## WORK REQUIRED
Exactly the lines from the one containing "Select the Watch Later clock icon" through the end of the records must be reproduced; leave out all pictures.

----- THE DATA

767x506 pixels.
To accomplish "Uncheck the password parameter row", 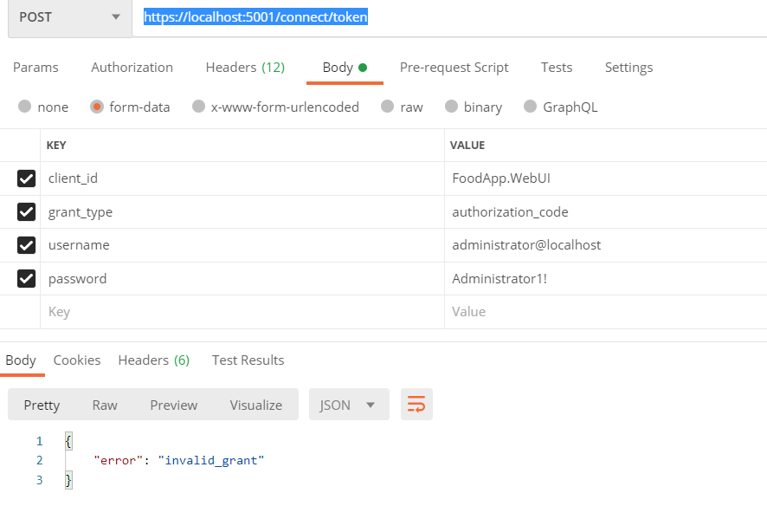I will pyautogui.click(x=26, y=277).
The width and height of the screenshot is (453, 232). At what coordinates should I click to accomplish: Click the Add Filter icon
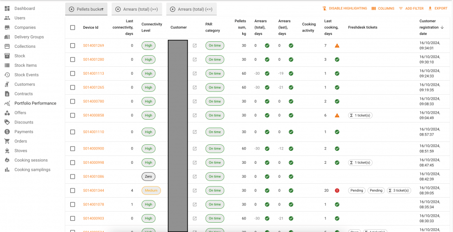[401, 8]
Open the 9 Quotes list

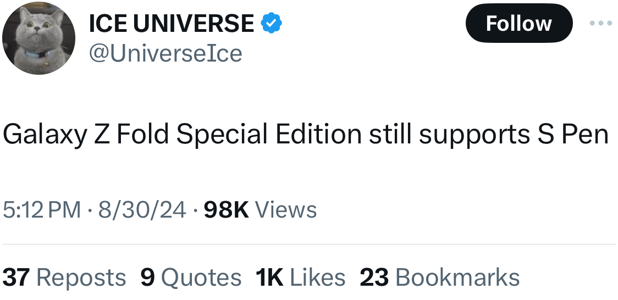[191, 277]
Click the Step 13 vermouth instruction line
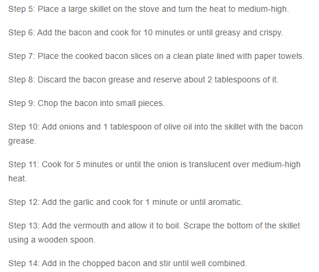The image size is (319, 272). [x=154, y=226]
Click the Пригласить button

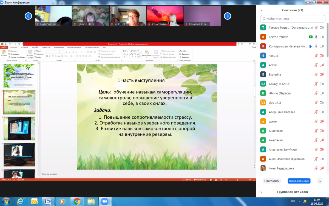271,181
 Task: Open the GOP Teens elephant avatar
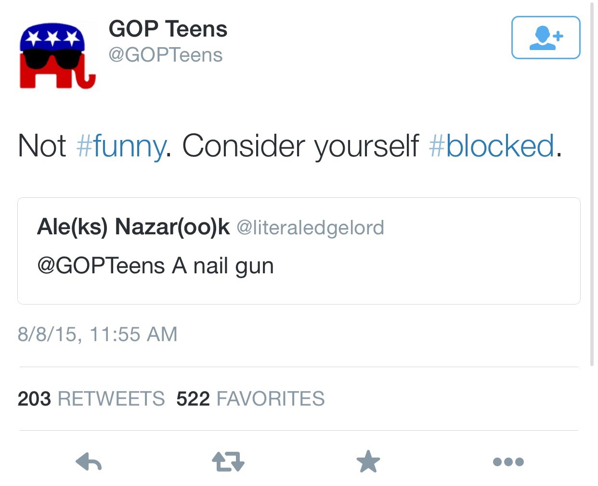57,56
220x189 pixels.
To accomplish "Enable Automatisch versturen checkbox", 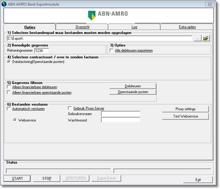I will point(9,109).
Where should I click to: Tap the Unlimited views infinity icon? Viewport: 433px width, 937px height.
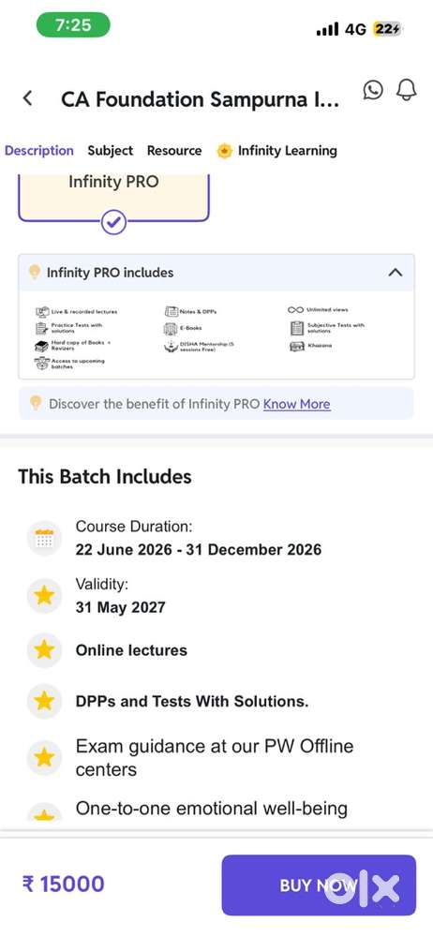coord(295,309)
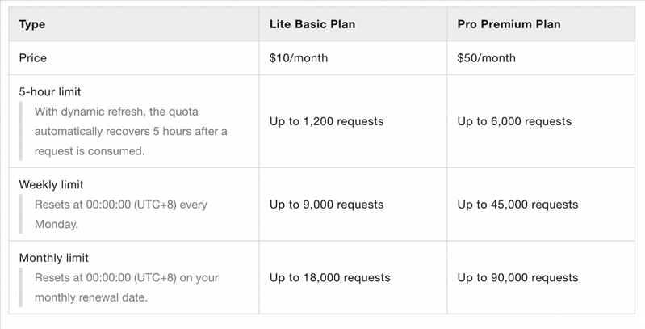The image size is (645, 329).
Task: Click the Pro Premium Plan header
Action: [509, 24]
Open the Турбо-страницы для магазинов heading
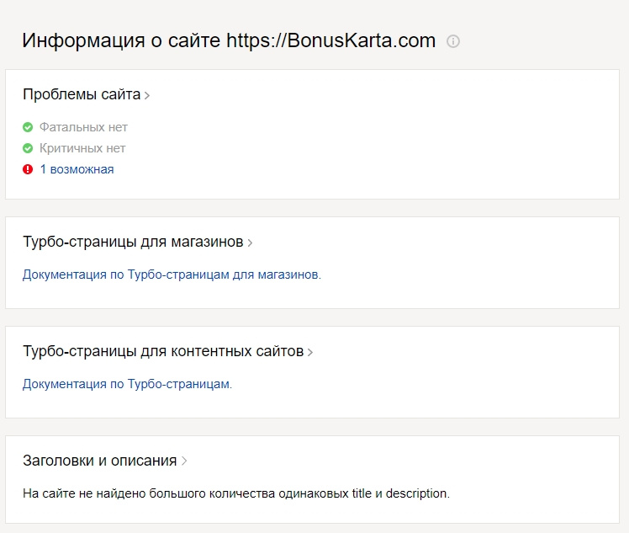The width and height of the screenshot is (629, 533). [x=133, y=243]
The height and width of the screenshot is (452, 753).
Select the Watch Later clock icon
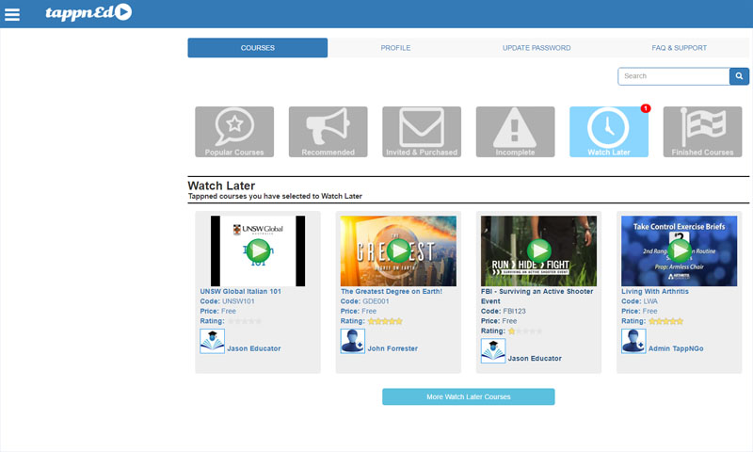[609, 132]
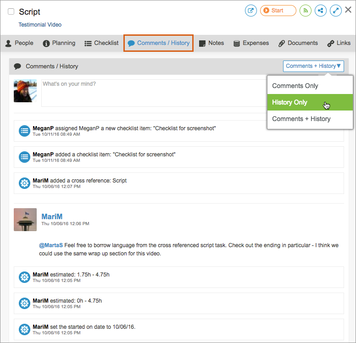Switch to the Checklist tab
This screenshot has width=356, height=343.
pos(101,43)
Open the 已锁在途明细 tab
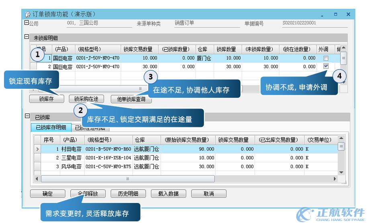This screenshot has width=367, height=223. tap(90, 128)
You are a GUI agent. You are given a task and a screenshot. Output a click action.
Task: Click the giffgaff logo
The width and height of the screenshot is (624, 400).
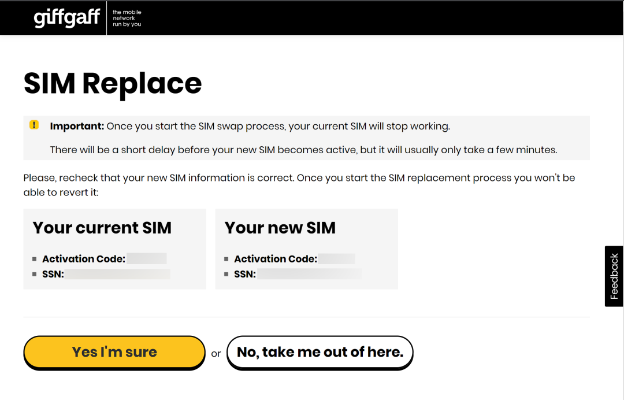pos(67,18)
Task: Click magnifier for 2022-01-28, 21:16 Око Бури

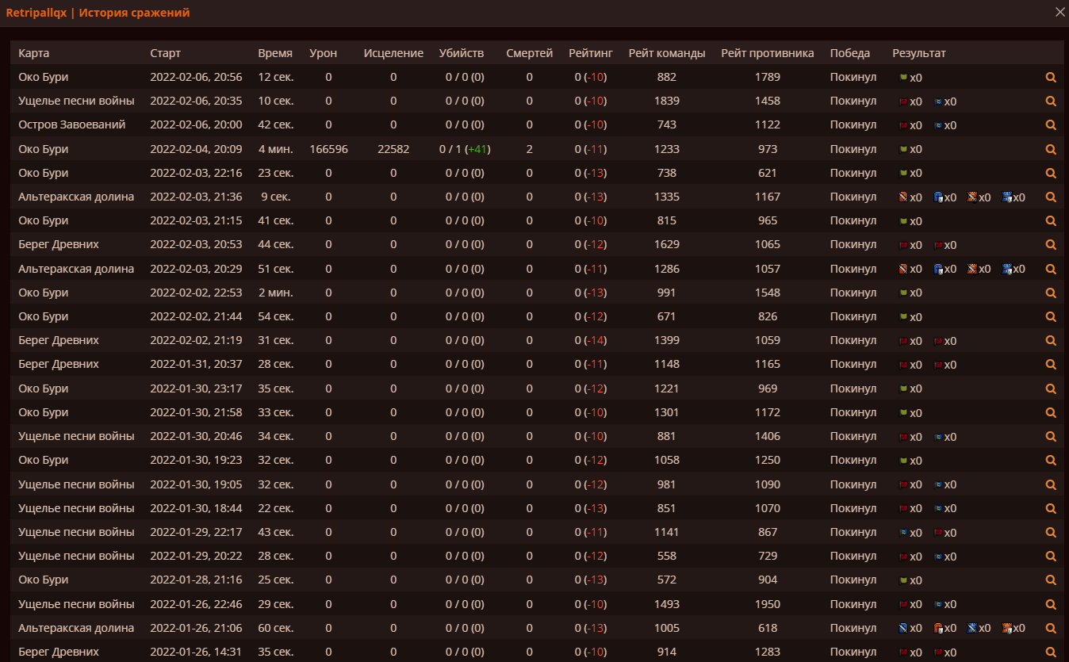Action: (x=1051, y=580)
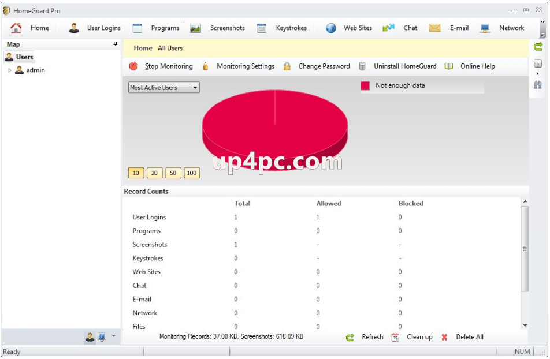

----------

## RESPONSE AREA
Select the Watch Later clock icon
[609, 132]
Switch to the Checklist tab
This screenshot has width=356, height=343.
pos(101,43)
Open the 已锁在途明细 tab
This screenshot has width=367, height=223. tap(90, 128)
You are a GUI agent. You are given a task and a screenshot. Output a click action.
Task: Click the giffgaff logo
The width and height of the screenshot is (624, 400).
pos(67,18)
Task: Click magnifier for 2022-01-28, 21:16 Око Бури

Action: (x=1051, y=580)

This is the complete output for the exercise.